> [ENTRIES SHOWN]:

___

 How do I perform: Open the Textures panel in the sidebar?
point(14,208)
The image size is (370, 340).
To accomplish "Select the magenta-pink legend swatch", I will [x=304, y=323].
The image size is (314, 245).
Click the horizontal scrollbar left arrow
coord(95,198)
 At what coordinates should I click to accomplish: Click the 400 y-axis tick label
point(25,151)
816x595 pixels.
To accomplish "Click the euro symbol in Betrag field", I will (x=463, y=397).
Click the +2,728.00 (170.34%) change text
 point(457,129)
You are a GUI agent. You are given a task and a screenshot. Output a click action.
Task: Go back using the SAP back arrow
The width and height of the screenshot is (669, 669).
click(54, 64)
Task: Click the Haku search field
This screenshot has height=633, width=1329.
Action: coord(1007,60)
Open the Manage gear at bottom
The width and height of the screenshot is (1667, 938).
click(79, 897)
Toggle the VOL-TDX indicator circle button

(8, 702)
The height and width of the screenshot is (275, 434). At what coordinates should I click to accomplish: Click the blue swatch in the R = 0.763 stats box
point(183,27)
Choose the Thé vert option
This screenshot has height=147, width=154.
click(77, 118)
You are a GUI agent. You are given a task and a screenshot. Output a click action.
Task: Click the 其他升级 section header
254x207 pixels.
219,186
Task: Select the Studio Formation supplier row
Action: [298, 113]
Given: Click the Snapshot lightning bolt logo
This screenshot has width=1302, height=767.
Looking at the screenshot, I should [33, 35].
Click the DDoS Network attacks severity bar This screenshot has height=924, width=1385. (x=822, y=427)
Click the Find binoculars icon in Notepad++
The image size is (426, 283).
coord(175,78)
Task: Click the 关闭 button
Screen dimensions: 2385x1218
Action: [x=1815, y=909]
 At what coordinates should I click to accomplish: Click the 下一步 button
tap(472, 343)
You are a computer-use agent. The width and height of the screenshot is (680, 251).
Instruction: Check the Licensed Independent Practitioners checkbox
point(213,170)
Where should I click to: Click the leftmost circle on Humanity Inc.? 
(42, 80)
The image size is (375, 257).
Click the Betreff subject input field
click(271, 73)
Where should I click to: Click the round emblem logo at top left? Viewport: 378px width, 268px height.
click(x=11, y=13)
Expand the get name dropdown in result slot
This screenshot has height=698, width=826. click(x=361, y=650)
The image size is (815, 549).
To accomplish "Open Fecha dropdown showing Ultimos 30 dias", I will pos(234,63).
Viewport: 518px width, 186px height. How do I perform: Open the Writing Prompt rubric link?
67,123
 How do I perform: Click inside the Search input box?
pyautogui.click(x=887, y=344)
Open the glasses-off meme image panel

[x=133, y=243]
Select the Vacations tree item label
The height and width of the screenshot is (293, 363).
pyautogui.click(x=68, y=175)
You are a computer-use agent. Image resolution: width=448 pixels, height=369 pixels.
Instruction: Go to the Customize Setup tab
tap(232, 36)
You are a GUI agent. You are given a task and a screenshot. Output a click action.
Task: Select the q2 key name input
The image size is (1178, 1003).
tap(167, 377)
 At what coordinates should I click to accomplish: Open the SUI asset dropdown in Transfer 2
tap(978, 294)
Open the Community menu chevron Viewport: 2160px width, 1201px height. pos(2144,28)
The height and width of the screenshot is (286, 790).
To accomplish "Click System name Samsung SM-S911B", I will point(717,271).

___

> [YOUR GOAL]: Can you copy out all the rows above word for word, with nothing changed?

> [EXPECTED ANSWER]:
 How do I perform: Open the Textures panel in the sidebar?
point(14,208)
The image size is (370, 340).
To accomplish "Select the magenta-pink legend swatch", I will [x=304, y=323].
The image size is (314, 245).
Click the horizontal scrollbar left arrow
coord(95,198)
 At what coordinates should I click to accomplish: Click the 400 y-axis tick label
point(25,151)
816x595 pixels.
To accomplish "Click the euro symbol in Betrag field", I will (x=463, y=397).
Click the +2,728.00 (170.34%) change text
 point(457,129)
You are a GUI agent. You are given a task and a screenshot. Output a click action.
Task: Go back using the SAP back arrow
The width and height of the screenshot is (669, 669).
click(54, 64)
Task: Click the Haku search field
This screenshot has height=633, width=1329.
Action: coord(1007,60)
Open the Manage gear at bottom
The width and height of the screenshot is (1667, 938).
click(79, 897)
Toggle the VOL-TDX indicator circle button

(8, 702)
The height and width of the screenshot is (275, 434). At what coordinates should I click to accomplish: Click the blue swatch in the R = 0.763 stats box
point(183,27)
Choose the Thé vert option
This screenshot has height=147, width=154.
click(77, 118)
You are a GUI agent. You are given a task and a screenshot. Output a click action.
Task: Click the 其他升级 section header
254x207 pixels.
219,186
Task: Select the Studio Formation supplier row
Action: [298, 113]
Given: Click the Snapshot lightning bolt logo
This screenshot has width=1302, height=767.
Looking at the screenshot, I should [33, 35].
Click the DDoS Network attacks severity bar This screenshot has height=924, width=1385. (x=822, y=427)
Click the Find binoculars icon in Notepad++
The image size is (426, 283).
coord(175,78)
Task: Click the 关闭 button
Screen dimensions: 2385x1218
Action: [x=1815, y=909]
 At what coordinates should I click to accomplish: Click the 下一步 button
tap(472, 343)
You are a computer-use agent. The width and height of the screenshot is (680, 251).
Instruction: Check the Licensed Independent Practitioners checkbox
point(213,170)
Where should I click to: Click the leftmost circle on Humanity Inc.? 
(42, 80)
The image size is (375, 257).
Click the Betreff subject input field
click(271, 73)
Where should I click to: Click the round emblem logo at top left? Viewport: 378px width, 268px height.
click(x=11, y=13)
Expand the get name dropdown in result slot
This screenshot has height=698, width=826. click(x=361, y=650)
The image size is (815, 549).
To accomplish "Open Fecha dropdown showing Ultimos 30 dias", I will pos(234,63).
Viewport: 518px width, 186px height. How do I perform: Open the Writing Prompt rubric link?
67,123
 How do I perform: Click inside the Search input box?
pyautogui.click(x=887, y=344)
Open the glasses-off meme image panel

[x=133, y=243]
Select the Vacations tree item label
The height and width of the screenshot is (293, 363).
pyautogui.click(x=68, y=175)
You are a computer-use agent. Image resolution: width=448 pixels, height=369 pixels.
Instruction: Go to the Customize Setup tab
tap(232, 36)
You are a GUI agent. You are given a task and a screenshot. Output a click action.
Task: Select the q2 key name input
The image size is (1178, 1003).
tap(167, 377)
 At what coordinates should I click to accomplish: Open the SUI asset dropdown in Transfer 2
tap(978, 294)
Open the Community menu chevron Viewport: 2160px width, 1201px height. pos(2144,28)
The height and width of the screenshot is (286, 790).
To accomplish "Click System name Samsung SM-S911B", I will point(717,271).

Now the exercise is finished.